- EXERCISE PROMPT:
Format as a JSON list of strings, one string per line and no blank lines, the material starting with the line containing "Task: Click Speichern & Schließen" and continuing through the line containing "Action: pyautogui.click(x=1355, y=919)".

- LISTED RECORDS:
+ + + + +

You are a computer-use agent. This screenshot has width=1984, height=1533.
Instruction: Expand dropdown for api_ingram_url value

+ + + + +

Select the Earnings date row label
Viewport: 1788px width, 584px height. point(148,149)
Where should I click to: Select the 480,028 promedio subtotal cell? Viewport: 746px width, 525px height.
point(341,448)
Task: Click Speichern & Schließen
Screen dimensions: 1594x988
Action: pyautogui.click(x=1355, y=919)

+ + + + +

- SOLUTION:
[
  "Task: Click Speichern & Schließen",
  "Screen dimensions: 1594x988",
  "Action: pyautogui.click(x=1355, y=919)"
]